- _WHAT IS EXPECTED_
Carry on the ranked countdown of Australian television series below from the point where it ends.

- _SOURCE_
Flash forward a century, and the Women’s Land Army is having a ball without all the bollocks in similarly spirited SBS show While the Men are Away. Emancipation has never laughed this hard.
Read our Gold Diggers review , and our While the Men Are Away review.
9. Bad Behaviour
Uncomfortable viewing for anyone who has ever experienced the brutality of bullying while still a tender-hearted teen, this Stan miniseries adapted from Rebecca Starford’s confessional memoir by Pip Karmel and Magda Wozniak and directed by New Gold Mountain helmer Corrie Chen is a gut-punch. Set in a private school summer camp, it’s painful to watch as nerdy scholarship student Jo McKenzie (Jana McKinnon) transforms turns on classmate Alice (Yerin Ha) under the influence of rich brat Portia (Markella Kavenagh), unpicking her self-wrought scars across two timelines.
Read our Bad Behaviour review.
8. Faraway Downs
We’re as surprised as anyone that Baz Luhrmann managed to resuscitate his risibly ocker, Nicole Kidman and Hugh Jackman-led outback epic Australia, a box office fizzler in 2008, by making it longer. And yet this Disney+ miniseries, re-cut into six episodes, uncovers the real heart of the story: the insidious Stolen Generations erasure of Culture connection from kids like Nullah, a luminous turn by Brandon Walters. With more care given to the First Nations-led storylines by reinstating cut footage from two million-plus feet of film and by sticking to his guns on an abandoned tragic finale, Luhrmann leaps nimbly over the original’s daggier choices.

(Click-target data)
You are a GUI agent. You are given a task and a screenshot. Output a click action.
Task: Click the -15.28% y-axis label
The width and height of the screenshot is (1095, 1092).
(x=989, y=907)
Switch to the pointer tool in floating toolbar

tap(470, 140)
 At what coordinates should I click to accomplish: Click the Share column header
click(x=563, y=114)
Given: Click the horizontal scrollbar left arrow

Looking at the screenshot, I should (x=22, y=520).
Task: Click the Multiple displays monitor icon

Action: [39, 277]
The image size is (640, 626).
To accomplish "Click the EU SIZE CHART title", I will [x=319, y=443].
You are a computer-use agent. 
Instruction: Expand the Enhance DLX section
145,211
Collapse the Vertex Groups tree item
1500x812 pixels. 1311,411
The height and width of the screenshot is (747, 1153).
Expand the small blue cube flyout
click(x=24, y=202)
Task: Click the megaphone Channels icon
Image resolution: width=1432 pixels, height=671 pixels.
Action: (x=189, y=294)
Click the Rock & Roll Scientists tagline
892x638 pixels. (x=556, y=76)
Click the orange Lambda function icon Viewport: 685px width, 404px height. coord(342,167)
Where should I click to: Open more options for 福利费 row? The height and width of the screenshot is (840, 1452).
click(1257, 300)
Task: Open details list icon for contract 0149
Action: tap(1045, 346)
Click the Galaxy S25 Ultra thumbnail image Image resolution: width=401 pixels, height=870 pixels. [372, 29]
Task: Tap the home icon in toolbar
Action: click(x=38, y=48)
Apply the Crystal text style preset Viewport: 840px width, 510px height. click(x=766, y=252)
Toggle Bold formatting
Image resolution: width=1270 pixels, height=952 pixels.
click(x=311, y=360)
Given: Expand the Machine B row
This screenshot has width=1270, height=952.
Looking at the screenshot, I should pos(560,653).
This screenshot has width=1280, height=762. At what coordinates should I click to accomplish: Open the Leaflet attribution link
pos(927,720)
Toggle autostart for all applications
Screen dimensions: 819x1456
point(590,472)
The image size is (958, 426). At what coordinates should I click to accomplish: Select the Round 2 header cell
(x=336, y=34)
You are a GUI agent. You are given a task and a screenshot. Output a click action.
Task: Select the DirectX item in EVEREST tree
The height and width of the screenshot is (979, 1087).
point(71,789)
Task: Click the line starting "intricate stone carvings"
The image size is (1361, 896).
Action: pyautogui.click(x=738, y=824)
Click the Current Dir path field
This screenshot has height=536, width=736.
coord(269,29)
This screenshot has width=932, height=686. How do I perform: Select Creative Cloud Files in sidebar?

- _ANSWER_
Read our Faraway Downs review.
7. Night Bloomers
While Australia has been killing it on the big screen with homegrown horrors like the Adelaide-based Philippou brothers’ Talk to Me, the genre with added bite hasn’t had quite as frightful a showing on the small screen, with Warwick Thornton’s Firebite a notable exception. So we were exhilarated by this SBS-commissioned, five-part anthology series of spooky stories told by filmmakers from the Korean diaspora. From Single Korean Female stalker vibes to mythical monsters lurking in the shadows (or pigging out in the fridge), it’s packed to the brim with sinister thrills.
Read our Night Bloomers review.
6. The Clearing
Australia’s seemingly insatiable craving for true crime showed no sign of abating in 2023, with this Disney+ adaptation of JP Pomare’s novel In the Clearing mirroring a monstrous Anne Hamilton-Byrne’s real child-snatching (and blonde bowl cut-enforcing) cult, The Family. Miranda Otto is magnificently menacing as Byrnes stand-in Adrienne in this creepy miniseries from showrunners Elise McCredie and Matt Cameron, with her brainwashed worshippers including Guy Pearce’s nefarious doctor and Kate Mulvaney as her vicious fixer. Blaze star Julia Savage is staggeringly good as a captive kid, as is Teresa Palmer as skittish mum Freya and The Twelve star Hazem Shamas as a rookie detective worn down by the case’s grim realities.
Read our review of The Clearing, and interview with stars Kate Mulvaney and Hazam Shammas.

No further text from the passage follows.